Santé

Le Coronavirus est un révélateur de la crise hospitalière

par Philippe Allienne
Publié le 6 mars 2020 à 16:41 Mise à jour le 9 février 2021

423 cas de Coronavirus étaient recensés en France ce 5 mars. Un patient, originaire de l’Oise, est décédé au CHU de Lille. La crise s’inscrit dans un contexte de malaise extrême de l’hôpital public.

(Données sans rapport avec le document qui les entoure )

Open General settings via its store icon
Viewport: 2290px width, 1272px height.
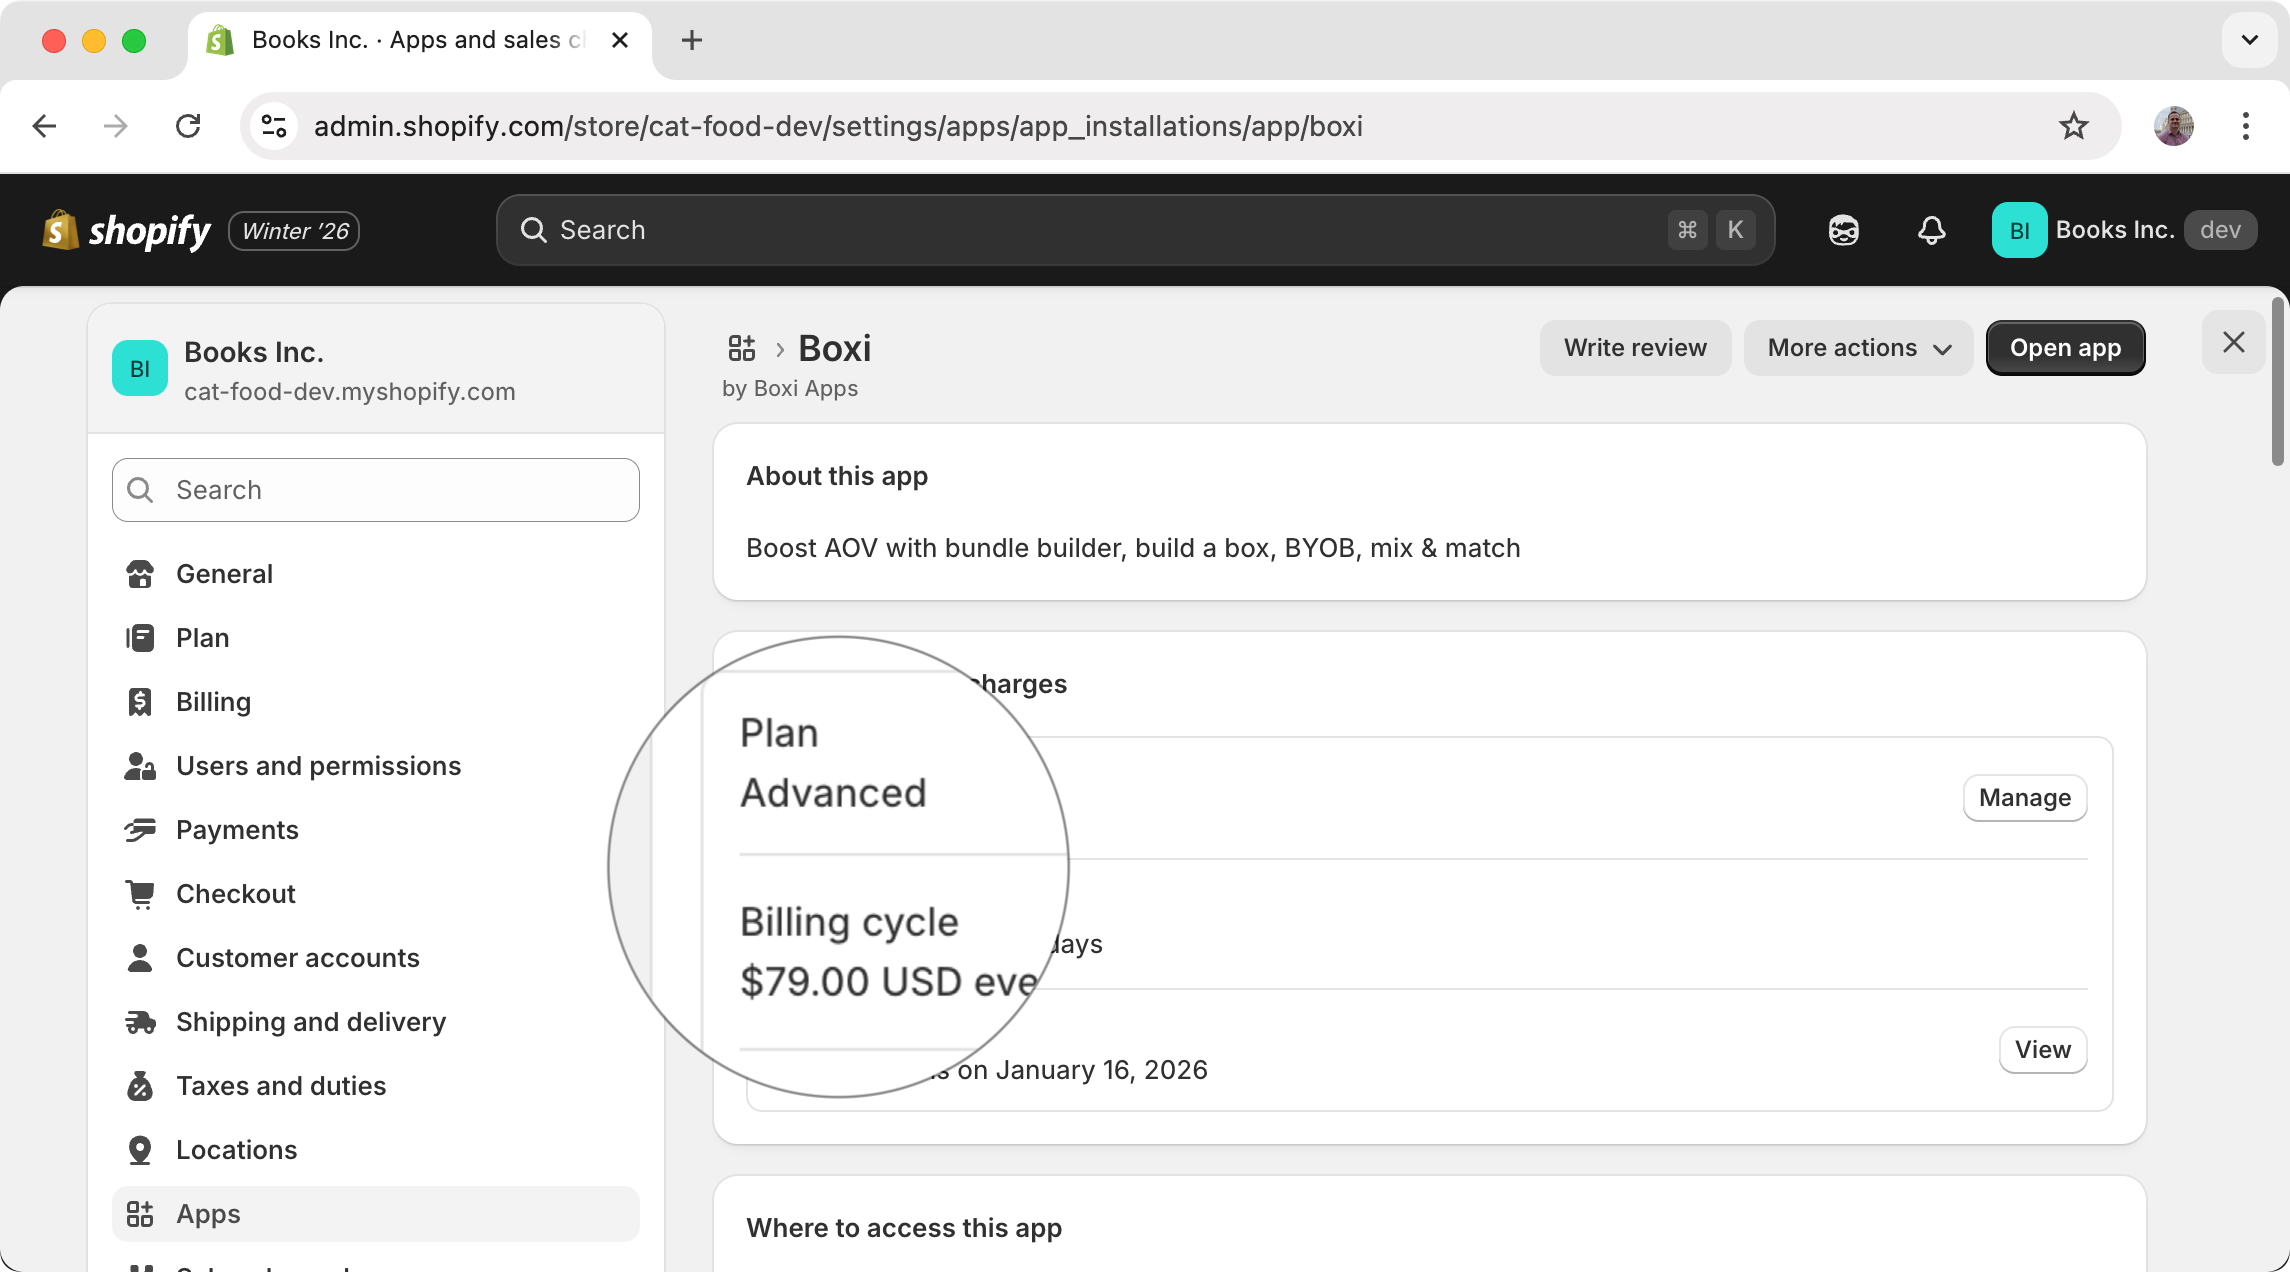(x=141, y=573)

Loïc Pen, ex-chef urgentiste à Creil, ne cache pas sa colère. « La situation épidémiologique actuelle, liée au Coronavirus, est un révélateur de la situation hospitalière. » De toute façon, on n’arrêtera pas ce qui devient une épidémie. « Il est clair, explique-t-il, qu’il est plus difficile d’accueillir 1 000 patients en une journée que sur une semaine. »

Plannings illégaux

Mais surtout, les cas de Coronavirus demandent plus de personnel, plus de temps, plus de moyens. Or, les services de l’hôpital public étaient déjà saturés. « Je n’ai jamais douté de la capacité du CHU de Lille, et de la compétence et de la mobilisation des médecins et des équipes médicales », dit Isabelle Bosseman (CGT), à Lille. « Mais au CHU comme ailleurs, on est à la corde. Nous manquons de moyens et d’effectifs, nous n’avons plus de marge de manœuvre. » Le constat est le même, comme il l’est pour l’ensemble du territoire. « Une chance, souligne Isabelle Bosseman, nous n’avons pas eu à faire face à une grosse épidémie de grippe à laquelle se seraient ajoutés les cas de coronavirus. » La marge de manœuvre, en fait, porte sur les heures supplémentaires. Les plannings sont de plus en plus illégaux avec des horaires de 12 heures au lieu de 8. « À Creil, des infirmières font plus de 58 heures hebdomadaires », dit Loïc Pen. C’est insupportable. » La CGT est d’ailleurs intervenue sur ce sujet. Mais c’était avant le Coronavirus. L’ urgentiste frémit lorsqu’il entend les louanges sur les équipes médicales. « Quand il y a une crise, les personnels sont mobilisés dans leur tête. Ils se rendent disponibles. » Comme à Lille et d’autres hôpitaux où des étudiants en médecine se sont portés volontaires. Mais cela ne change pas le problème sur le fond. « Le risque, dit encore Loïc Pen, c’est d’entendre plus tard le ‘“plus jamais ça’’. » Les fuites du personnel médical vers le privé ne sont plus à prouver. Les démissions non plus. Sans compter les arrêts de travail.

Un système mis à mal

Le départ de la ministre Agnès Buzyn pour la campagne municipale n’est pas un bon signal. Son successeur est dans la même logique : la réduction des coûts, la recherche d’économies. « Le gouvernement est dans une logique de mettre à mal le système hospitalier public pour privatiser les pôles les plus rentables. » Au contraire, pensent les défenseurs du service public, il conviendrait d’anticiper sur les crises en formant des praticiens et en recrutant. On est loin de cette logique. Comment alors expliquer cette queue de budget de 2019 qui a été sortie pour les circonstances :260 millions d’euros ! Les hospitaliers, dont les urgentistes, qui crient famine depuis de très longs mois, n‘ont jamais rien obtenu. Les plans présentés par le gouvernement se sont toujours révélés plus qu’insuffisants.